## [Written exercise]
Copy the records below word for word, keeping every line the same, but leave the pictures out of your answer.

[Begin Given data]

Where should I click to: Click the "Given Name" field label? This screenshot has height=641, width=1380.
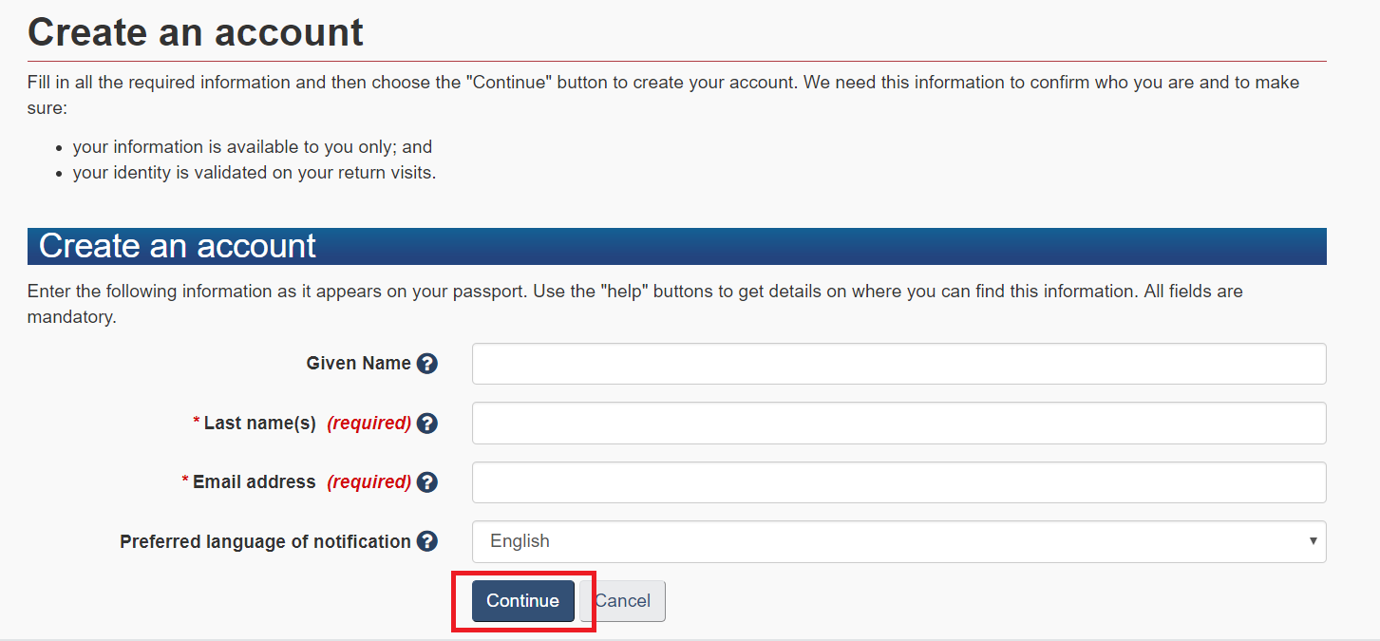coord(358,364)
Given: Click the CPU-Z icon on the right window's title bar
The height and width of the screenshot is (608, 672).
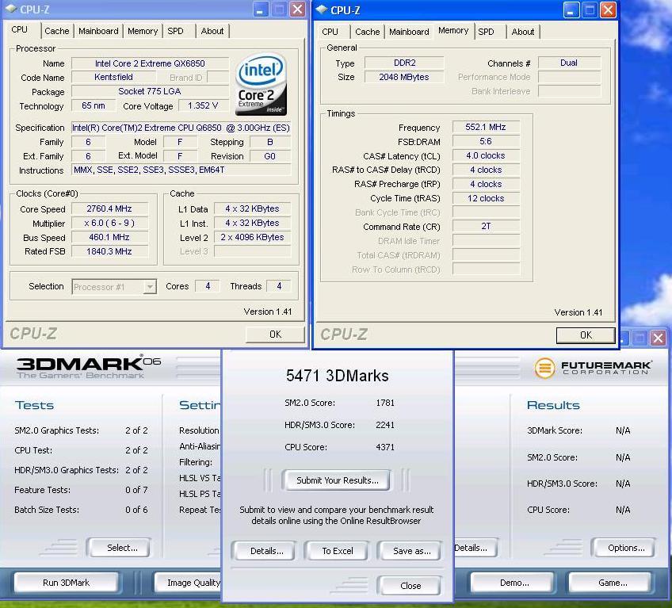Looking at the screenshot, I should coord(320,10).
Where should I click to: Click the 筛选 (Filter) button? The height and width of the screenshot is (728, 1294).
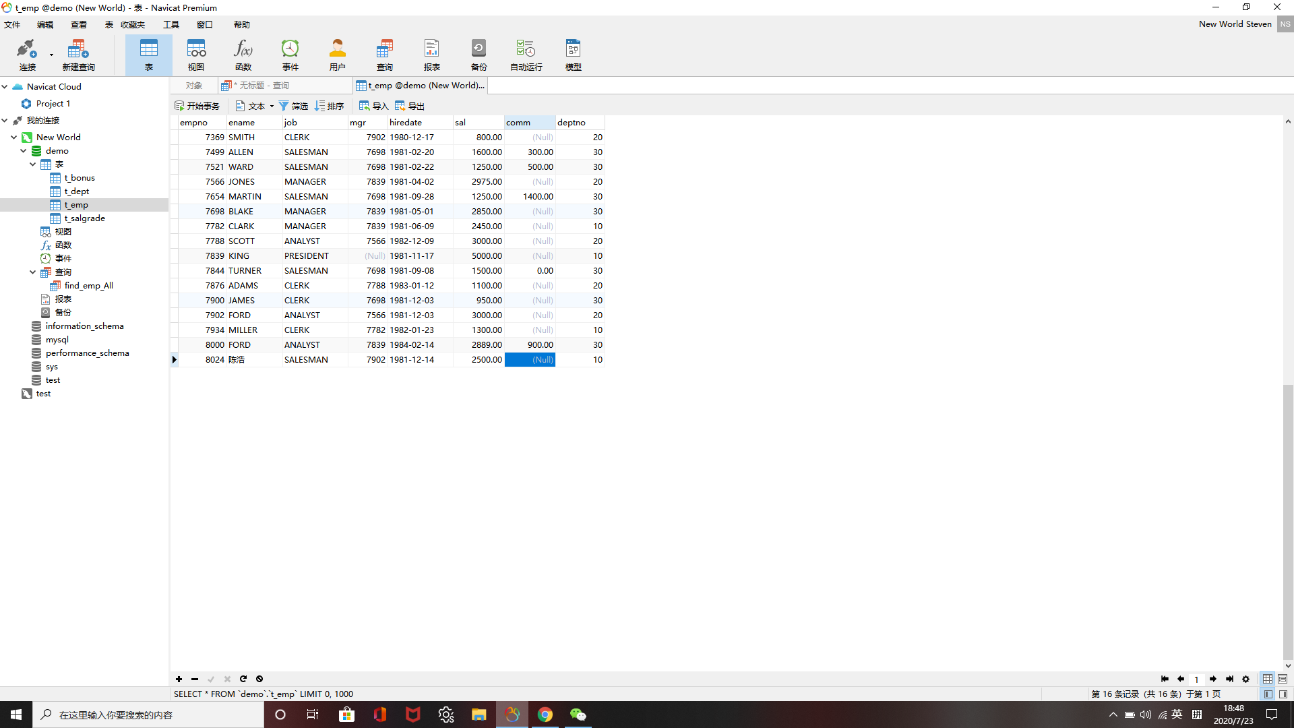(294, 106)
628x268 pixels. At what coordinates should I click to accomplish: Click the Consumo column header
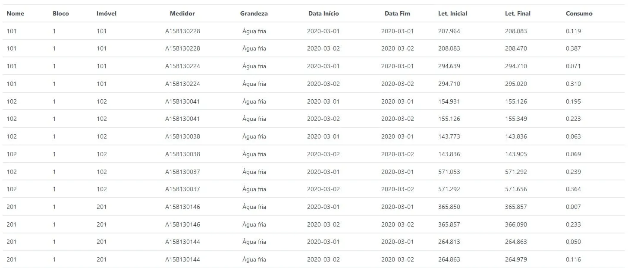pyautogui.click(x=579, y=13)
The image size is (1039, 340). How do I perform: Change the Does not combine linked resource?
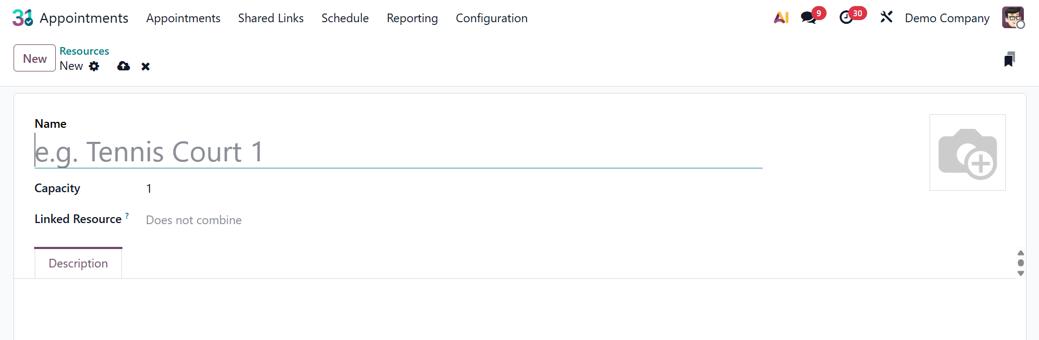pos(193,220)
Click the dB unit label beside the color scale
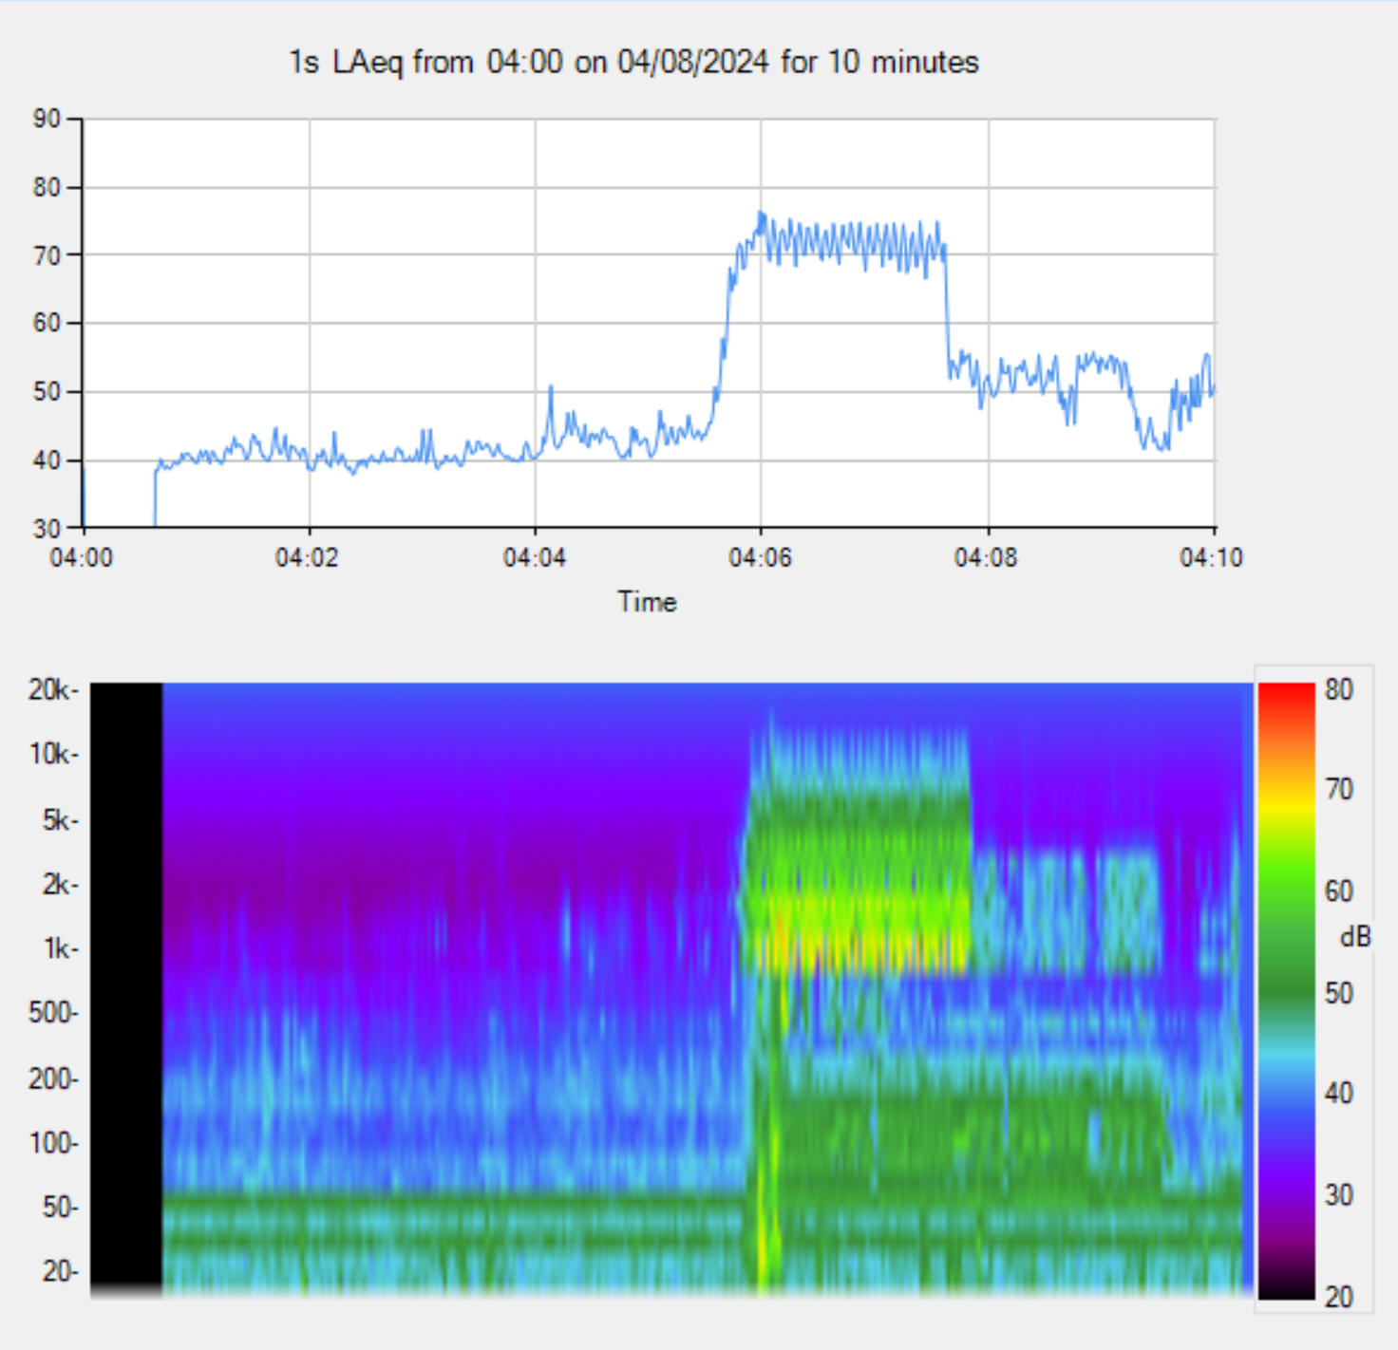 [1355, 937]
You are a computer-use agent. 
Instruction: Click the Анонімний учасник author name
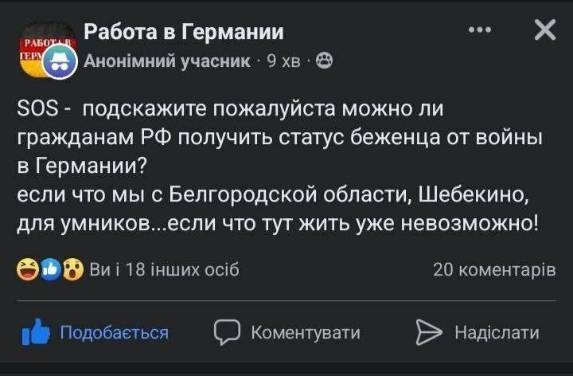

[End Given data]

## [Correct response]
Where should I click to: Click the "Given Name" field label? This screenshot has height=641, width=1380.
coord(358,364)
Given: Click the CPU-Z icon on the right window's title bar
The height and width of the screenshot is (608, 672).
Looking at the screenshot, I should coord(320,10).
Where should I click to: Click the 筛选 (Filter) button? The height and width of the screenshot is (728, 1294).
(294, 106)
628x268 pixels. At what coordinates should I click to accomplish: Click the Consumo column header
pyautogui.click(x=579, y=13)
The image size is (1039, 340). How do I perform: Change the Does not combine linked resource?
pos(193,220)
Click the dB unit label beside the color scale
 [1355, 937]
You are a computer-use agent. 
Instruction: Click the Анонімний учасник author name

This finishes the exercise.